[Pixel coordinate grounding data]
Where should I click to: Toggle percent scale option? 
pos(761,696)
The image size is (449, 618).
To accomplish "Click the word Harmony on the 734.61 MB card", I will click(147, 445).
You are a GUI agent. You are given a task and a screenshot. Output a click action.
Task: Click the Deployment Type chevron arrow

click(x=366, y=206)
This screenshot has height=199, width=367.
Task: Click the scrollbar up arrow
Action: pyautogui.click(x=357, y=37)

Task goal:
Restate the records above in full, keeping each line exactly as it stands.

Answer below:
Where should I click to: Toggle percent scale option? 
pos(761,696)
The image size is (449, 618).
To accomplish "Click the word Harmony on the 734.61 MB card", I will click(147, 445).
You are a GUI agent. You are given a task and a screenshot. Output a click action.
Task: Click the Deployment Type chevron arrow

click(x=366, y=206)
This screenshot has height=199, width=367.
Task: Click the scrollbar up arrow
Action: pyautogui.click(x=357, y=37)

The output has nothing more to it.